» **Excerpted text**:

────────────────────────────────────────

Now, it is easy to see that defining a new Lagrangian as \(\tilde{L'}= L '+\dfrac{\textrm{d} F}{\textrm{d} t'}\) will result in an equivalent Lagrangian with a cyclic coordinate \(x'_k\) since

$$\begin{aligned} \frac{\partial }{\partial x_{k}^{\prime }}\left( L^{\prime }+\frac{\textrm{d} F}{\textrm{d} t^{\prime }}\right) =0 . \end{aligned}$$

(3.11)

The definition made for the Gauge function \(G(\textbf{x}', \dot{\textbf{x}}'; t')\) is the same as in (2.10), except the sign difference that arises as now the total derivative is added to the transformed Lagrangian.

4 Examples

4.1 Higher-derivative harmonic oscillator

As an elementary example, we will consider the following second-order Lagrangian

$$\begin{aligned} L = \frac{1}{2}({\ddot{x}^2- x^2}) \;. \end{aligned}$$

(4.1)

This system was studied as a toy model in [19, 20]. We need to find variational symmetries satisfying the condition (3.5). Substituting the above Lagrangian into the Eq. (3.5), we obtain

$$\begin{aligned} -x\eta + \ddot{x}\left( \frac{\textrm{d}^2 \eta _i}{\textrm{d}t^2}-2\ddot{q_i}\frac{\textrm{d} \xi }{\textrm{d} t} - \dot{q}\frac{\textrm{d}^2 \xi }{\textrm{d}t^2}\right) + \frac{1}{2}\left( \ddot{x}^2- x^2 \right) \frac{\textrm{d}\xi }{\textrm{d}t} = \frac{\textrm{d}G}{\textrm{d}t} \;, \end{aligned}$$

(4.2)

────────────────────────────────────────

» **Recorded information**:
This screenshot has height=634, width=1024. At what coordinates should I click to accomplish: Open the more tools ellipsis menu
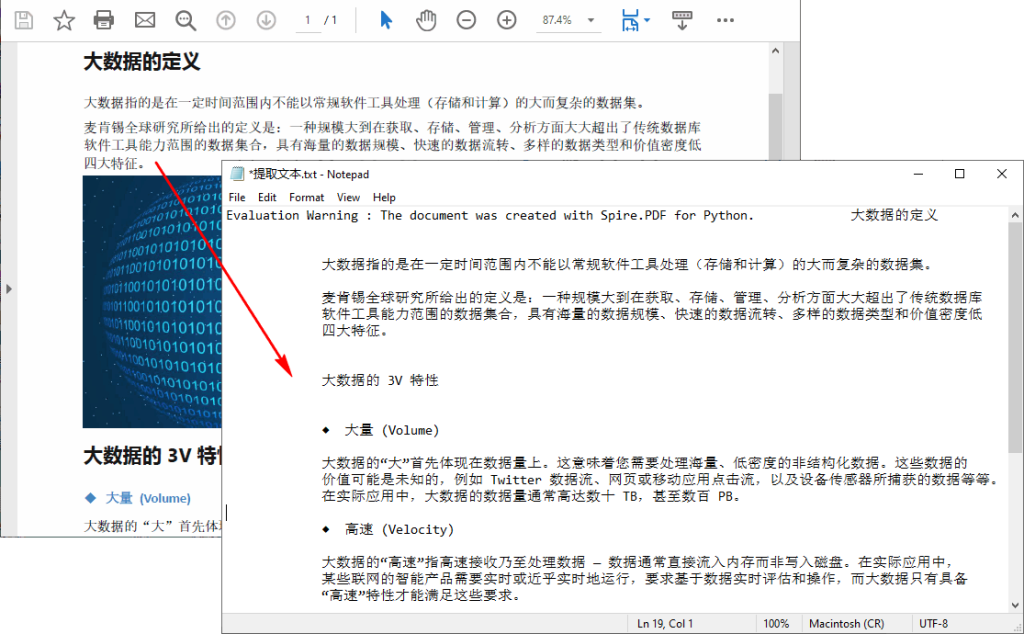pyautogui.click(x=724, y=19)
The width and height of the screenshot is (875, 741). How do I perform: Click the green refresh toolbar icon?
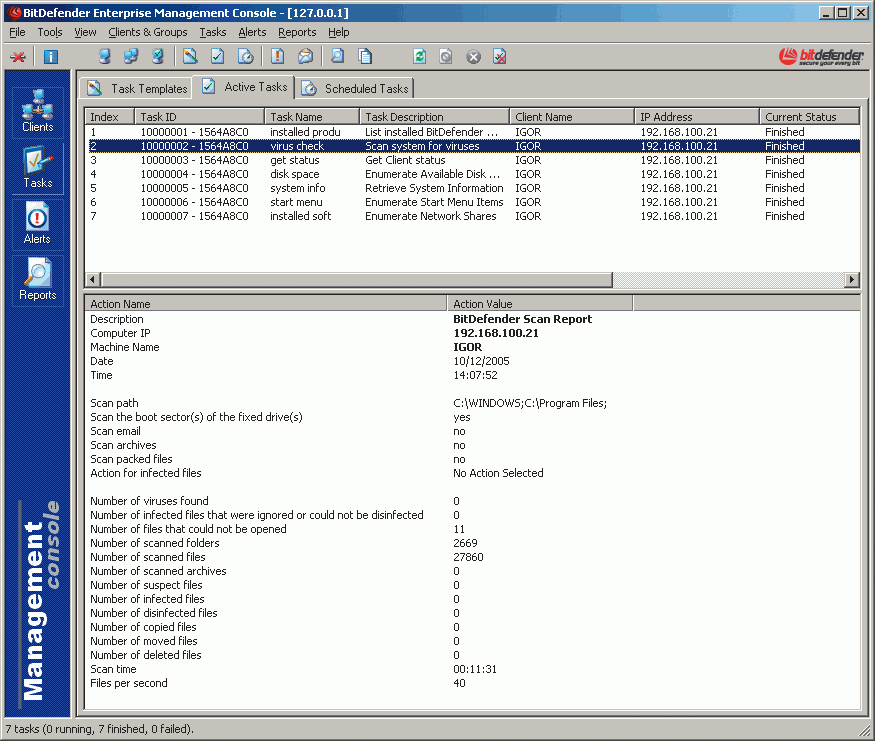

────────────────────────────────────────

» **What to work on**: Pick up the excerpted text on the higher-derivative harmonic oscillator right after equation (4.2) and carry it forward.

» **Final result**:
where the gauge function \(G(x,\dot{x};t)\) is a function of t, x and \(\dot{x}\). Following the same method that we have explained in our previous example, we can express our functions as follows

$$\begin{aligned} \xi&= {} c_1 \end{aligned}$$

(4.3)

$$\begin{aligned} \eta=\, & {} c_2 e^{t} + c_3 e^{-t} + c_4\cos {t} + c_5 \sin {t} \end{aligned}$$

(4.4)

$$\begin{aligned} G=\, & {} c_2e^t(\dot{x}-x)+c_3e^{-t}(\dot{x}+x)+c_4(-\dot{x}\cos {t}-x\sin {t})+c_5(-\dot{x}\sin {t}+x\cos {t}) \;. \end{aligned}$$

(4.5)

Corresponding symmetry generators and integrals of motion are

$$\begin{aligned} \Gamma _1&=\frac{\partial }{\partial t}{} {} ;\qquad I_1{} {} =\dot{x}\dddot{x}-\frac{x^2}{2}-\frac{\ddot{x}^2}{2} \end{aligned}$$

(4.6)

$$\begin{aligned} \Gamma _2&=e^t\frac{\partial }{\partial x}{} {} ;\qquad I_2{} {} =(x-\dot{x}+\ddot{x}-\dddot{x})e^t \end{aligned}$$

(4.7)

$$\begin{aligned} \Gamma _3&=e^{-t}\frac{\partial }{\partial x}{} {} ;\qquad I_3{} {} =(x+\dot{x}+\ddot{x}+\dddot{x})e^{-t} \end{aligned}$$

(4.8)

$$\begin{aligned} \Gamma _4&=\cos {t}\frac{\partial }{\partial x}{} {} ;\qquad I_4{} {} =(\dot{x}-\dddot{x})\cos {t}+(x-\ddot{x})\sin {t} \end{aligned}$$

(4.9)

$$\begin{aligned} \Gamma _5&=\sin {t}\frac{\partial }{\partial x}{} {} ;\qquad I_5{} {} =(\dot{x}-\dddot{x})\sin {t}+(-x+\ddot{x})\cos {t} \; . \end{aligned}$$

(4.10)

In order to simplify the problem of finding a Lagrangian with a cyclic coordinate, we will consider the case where \(c_i\)’s are all equal to zero except \(c_2\) which equals to 1. Then

$$\begin{aligned} \xi = 0 \;, \; \eta = e^{t} \;, \; G = \dot{x}e^{t} - x e^{t} \;. \end{aligned}$$

(4.11)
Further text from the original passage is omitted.